В памяти само собой всплыло воспоминание о несущемся на меня рыжем звере.
Ох-хо-хо… что ж я раньше-то не удосужилась спросить?! Привыкла к фантастике и фэнтези, привыкла, что по законам этих жанров главным героям на пути иногда встречаются эльфы, гномы, вампиры, оборотни… а тут сама столкнулась с оборотнем и легкомысленно так общаюсь с ним, словно с человеком. Зато теперь, как говорится, прониклась. И так прониклась, что даже зябко стало.
Мейр посмотрел на мое лицо и, встревожившись, осторожно сел рядом.
— Гайдэ? Я тебя напугал?
— Нет, — поспешила я мотнуть головой, чтобы его не обидеть. — Я просто сообразила, что вела себя невежливо — не интересовалась твоим пищевым рационом. Воспринимала тебя как обычного человека, хотя, наверное, у тебя совсем другие потребности.

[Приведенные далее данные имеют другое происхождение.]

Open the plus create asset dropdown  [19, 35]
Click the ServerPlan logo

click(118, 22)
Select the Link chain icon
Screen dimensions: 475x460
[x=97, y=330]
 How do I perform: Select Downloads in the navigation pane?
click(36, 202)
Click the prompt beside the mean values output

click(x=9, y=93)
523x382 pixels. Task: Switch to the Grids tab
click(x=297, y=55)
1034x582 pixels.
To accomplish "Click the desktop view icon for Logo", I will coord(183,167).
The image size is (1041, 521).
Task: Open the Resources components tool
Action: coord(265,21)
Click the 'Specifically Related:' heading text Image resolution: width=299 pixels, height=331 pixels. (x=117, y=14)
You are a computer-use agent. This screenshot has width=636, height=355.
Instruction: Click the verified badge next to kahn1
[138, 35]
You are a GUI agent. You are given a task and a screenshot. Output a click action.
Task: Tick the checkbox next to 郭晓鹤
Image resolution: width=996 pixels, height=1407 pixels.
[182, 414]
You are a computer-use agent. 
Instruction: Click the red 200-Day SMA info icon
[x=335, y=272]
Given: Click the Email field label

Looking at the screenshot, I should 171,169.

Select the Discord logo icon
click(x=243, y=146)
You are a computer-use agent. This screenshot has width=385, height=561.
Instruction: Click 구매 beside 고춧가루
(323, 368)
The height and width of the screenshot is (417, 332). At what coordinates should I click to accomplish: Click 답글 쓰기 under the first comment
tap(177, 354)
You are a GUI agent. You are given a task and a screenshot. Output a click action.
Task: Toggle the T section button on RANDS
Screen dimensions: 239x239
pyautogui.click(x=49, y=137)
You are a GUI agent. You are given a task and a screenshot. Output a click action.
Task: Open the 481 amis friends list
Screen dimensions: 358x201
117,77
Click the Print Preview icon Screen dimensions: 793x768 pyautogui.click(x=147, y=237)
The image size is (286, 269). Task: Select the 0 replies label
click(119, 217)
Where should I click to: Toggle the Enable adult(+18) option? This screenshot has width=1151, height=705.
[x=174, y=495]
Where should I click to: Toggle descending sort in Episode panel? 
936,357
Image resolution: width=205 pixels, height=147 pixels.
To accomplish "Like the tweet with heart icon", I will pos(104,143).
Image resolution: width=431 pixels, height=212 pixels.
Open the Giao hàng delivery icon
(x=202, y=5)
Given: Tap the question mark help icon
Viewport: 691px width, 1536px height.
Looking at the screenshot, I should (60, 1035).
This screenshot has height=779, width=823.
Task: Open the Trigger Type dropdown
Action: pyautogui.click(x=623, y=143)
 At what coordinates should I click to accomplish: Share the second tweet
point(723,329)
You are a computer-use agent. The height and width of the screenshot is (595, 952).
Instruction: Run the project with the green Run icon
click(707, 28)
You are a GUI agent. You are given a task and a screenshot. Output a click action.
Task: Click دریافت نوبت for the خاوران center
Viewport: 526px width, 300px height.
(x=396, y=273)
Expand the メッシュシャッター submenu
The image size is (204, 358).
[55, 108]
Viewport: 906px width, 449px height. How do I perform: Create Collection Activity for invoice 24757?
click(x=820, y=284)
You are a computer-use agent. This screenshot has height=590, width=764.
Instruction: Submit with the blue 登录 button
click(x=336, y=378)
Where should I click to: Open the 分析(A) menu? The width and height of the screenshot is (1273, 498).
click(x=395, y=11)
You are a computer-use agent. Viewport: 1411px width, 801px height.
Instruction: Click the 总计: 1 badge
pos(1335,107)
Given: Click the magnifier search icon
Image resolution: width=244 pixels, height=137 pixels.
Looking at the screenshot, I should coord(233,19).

— Мы с людьми не слишком разнимся, — с легким напряжением пояснил оборотень. — Ваша еда нам тоже подходит. Обычаи немного другие, но к этому легко привыкнуть. Хвардам тяжелее, потому что их циклы привязаны к лунам, а у нас все иначе, поэтому и ужиться с людьми нам гораздо проще. За тем лишь исключением, что нам нужно чаще, чем простым хвардам, возвращаться в звериный облик.
Вот теперь насторожилась и я.
— Насколько часто?
— Примерно раз в два-три дня. Иногда — раз в полудюжину дней. Но не менее чем на дюжину оборотов за одно обращение. Если этого не сделать, мы становимся очень раздражительными, — не получая свободы, зверь внутри начинает постепенно брать верх над человеческой половиной, и его становится труднее сдерживать. А если менять личину, то он успокаивается и не мешает.
Я сделала глубокий вдох, а затем такой же глубокий выдох. Так, спокойно. Это не он такой необычный. Это я — слепая курица, которая только сейчас сообразила, что рано приписала ему одни только человеческие добродетели.
— Так ты поэтому вчера ночью уходил?
— Заметила? — почему-то огорчился Мейр. — Я надеялся, что не напугаю тебя тем, что так часто…
— А почему ты должен был меня напугать?